Yousry Nasrallah a eu l'idée de faire Le Ruisseau, le pré vert et le doux visage en 1995, année où sortait en salles son documentaire A propos des garçons, des filles et du voile. Le cinéaste s'était rendu en compagnie de Bassem Samra à Belqas, la ville natale de ce dernier au nord-est de l’Egypte. Sur place, Yousry Nasrallah a pu constater que les cousins de l'acteur sont cuisiniers et c'est à ce moment qu'il a eu l'idée du film.
"J'ai écrit un premier scénario avec Bassem, puis plus tard une autre version de cette même histoire avec Nasser Abdel-Rahmane, avec qui j’avais écrit La Ville, mais cette version était trop politique. J’ai mis le projet de côté. A chaque film terminé je pensais y revenir, mais quelque chose d’autre surgissait. L’année dernière, je me suis dit que c’était la bonne...", explique-t-elle.
Yousry Nasrallah a cherché, via Le Ruisseau, le pré vert et le doux visage, à se positionner à l'encontre de la dureté de notre époque et parler de ce qu'il aime dans la vie : "En l’occurrence, des choses de base, celles-là mêmes qui ont poussé les Egyptiens à sortir dans la rue en janvier 2011 : le pain, la dignité et la liberté. Le film part de cet élan-là, comme quand, en pleine épidémie de peste, circulaient les histoires du Décameron. Il y a des moments où les gens doivent se raconter des histoires pour se souvenir de la vie, et résister à la mort."

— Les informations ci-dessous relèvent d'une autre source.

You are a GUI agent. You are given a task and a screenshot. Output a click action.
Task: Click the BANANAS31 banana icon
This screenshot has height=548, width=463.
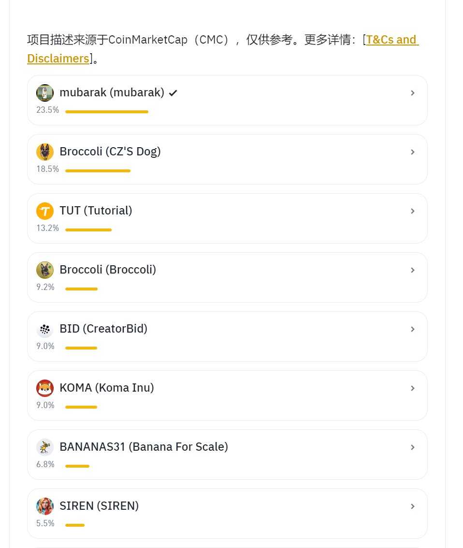(x=45, y=447)
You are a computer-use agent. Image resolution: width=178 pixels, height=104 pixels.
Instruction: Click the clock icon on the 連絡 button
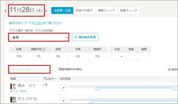(169, 69)
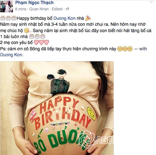Click the party popper emoji
This screenshot has height=155, width=156.
(88, 18)
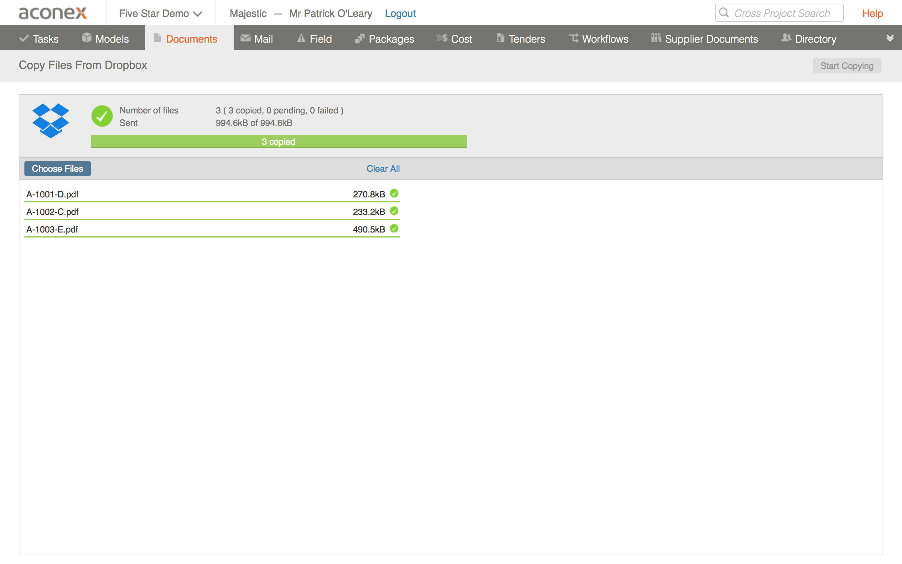The image size is (902, 564).
Task: Click the green check next to A-1001-D.pdf
Action: pyautogui.click(x=394, y=194)
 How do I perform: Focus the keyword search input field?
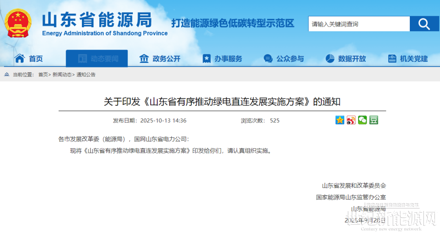359,24
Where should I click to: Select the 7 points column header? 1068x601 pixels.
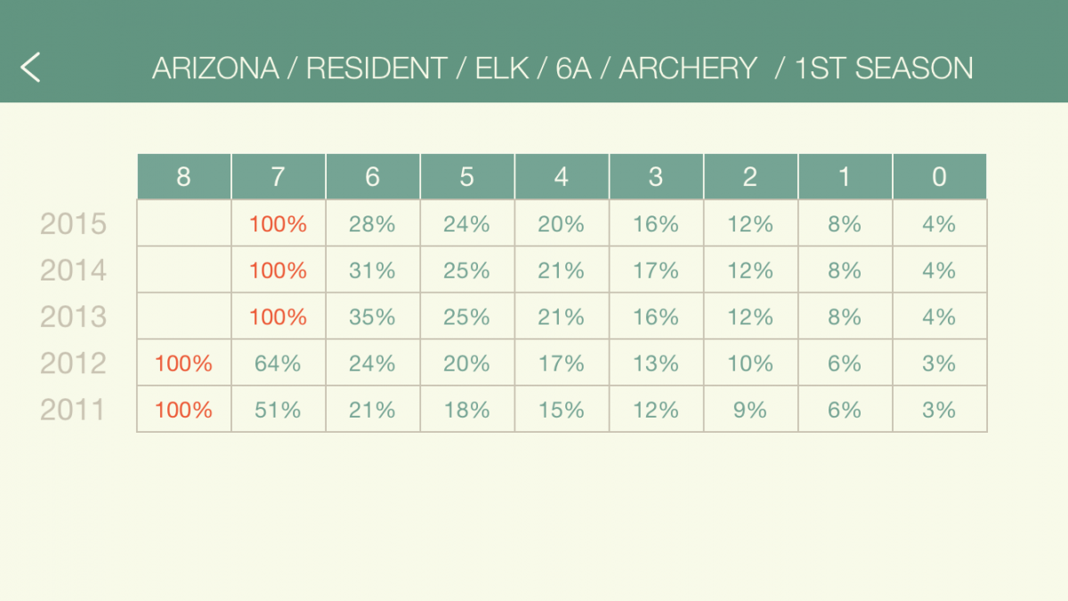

Yousry Nasrallah a souhaité que le mariage ait réellement lieu en extérieurs dans une vraie maison à Belqas. "Je tenais à cette vérité, pour montrer aux gens que ce que je montre existe vraiment et fait partie de nos vies. Il n’y a pas que l’austérité, la servilité, le manque de dignité que nous racontent les films plus dramatiques", confie le réalisateur.
Si Le Ruisseau, le pré vert et le doux visage peut faire penser au cinéma égyptien populaire ou aux films de Bollywood, Yousry Nasrallah a davantage voulu se situer "dans une forme de paillardise très française, renoirienne peut‑être, où la nourriture et l’amour sont omniprésents !", d'après ses propres mots.

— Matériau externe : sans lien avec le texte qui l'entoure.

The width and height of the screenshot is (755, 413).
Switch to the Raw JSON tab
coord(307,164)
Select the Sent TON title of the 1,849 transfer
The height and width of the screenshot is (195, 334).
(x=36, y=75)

Via le meurtre du personnage d'Ashour et plus précisément la découverte de son corps, Yousry Nasrallah a cherché à faire en sorte que le spectateur pense à l'actualité récente en Egypte. "Tous les jours, on entend qu’on a trouvé tel ou tel cadavre au bord d’une route déserte... Le film résonne avec l’Egypte d’aujourd’hui, certes, mais il peut se lire aussi comme un conte intemporel : une méchante sorcière qui habite dans une maison semblable à celles des sorcières de Disney, avec des tours en forme de phallus, une princesse (en l’occurrence Shadia) qui vit dans une maison remplie de colonnes orientales... Et vous remarquerez qu’il n’y a quasiment pas de téléphones portables..."
"Le Ruisseau, le pré vert et le doux visage" : il s'agit de trois éléments formant ensemble une image codifiée du paradis dans la poésie arabe. En ce sens, il s'agit d'un hymne au plaisir pour Yousry Nasrallah : "Un peuple qui ne sait pas jouir, aimer la beauté et baiser, n’est pas un peuple."
Faire un film épicurien comme l'est Le Ruisseau, le pré vert et le doux visage constitue une prise de position politique en Egypte. Yousry Nasrallah explique : "Pourquoi un cinéaste comme moi, pour qui le contexte politique a toujours été central, se lance-t-il dans un film sur des choses apparemment de si peu d’importance ? Parce que ces « choses de si peu d’importance » restent finalement les plus importantes. Et du coup, quand les personnages commencent à parler de leurs désirs, du libre choix d’éprouver du plaisir (et de la douleur d’en être privé), du droit à la dignité, on est en plein dans le politique."